A man that cared so deeply about movies that he devoted every aspect of his life to them, be it preserving the histories of their creation or making his own, Peter Bogdanovich has died at age 82.
According to his daughter Antonia, Bogdanovich died of natural causes at his home in L.A.
The critic-turned-filmmaker (who also happened to be a director of plays, a historian, a neckwear enthusiast and an actor so talented he could slip into an ensemble as stacked as The Sopranos’) is best known for his Oscar-nominated sophomore feature: The Last Picture Show. The black-and-white Texan drama remains a considered and evocative snapshot of a community, with Jeff Bridges, Cybill Shepherd, Ben Johnson, Cloris Leachman and Timothy Bottoms bringing a small town on the edge of sweeping cultural change to life. But beyond his wunderkind days (he made the film when he was only 31), his loving throwback cinema continued to win over critics and display his unique blend of Golden Age reverence and New Hollywood innovation.
What’s Up, Doc? and Paper Moon showed off a comic streak, while late-career entries like the Palme d’Or-nominated Mask and Tom Petty documentary Runnin’ Down a Dream showed off his versatility.
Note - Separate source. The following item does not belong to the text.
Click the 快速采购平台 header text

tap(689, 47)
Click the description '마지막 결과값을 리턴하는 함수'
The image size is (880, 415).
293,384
Throughout it all, though, Bogdanovich maintained a professional and personal evangelism for the filmmaking greats before him. A mentee of Orson Welles (he also helped finally bring The Other Side of the Wind to the screen in 2019) and a biographer of John Ford, Bogdanovich turned his critical obsessions into fertile artistic inspiration after making his way through the Roger Corman school of low-budget filmmaking. He admired Hollywood, he understood Hollywood, and he became Hollywood.
Recently, he was given the biography treatment himself in the first season of the thorough TCM podcast The Plot Thickens.
Bogdanovich is survived by his daughters and grandchildren.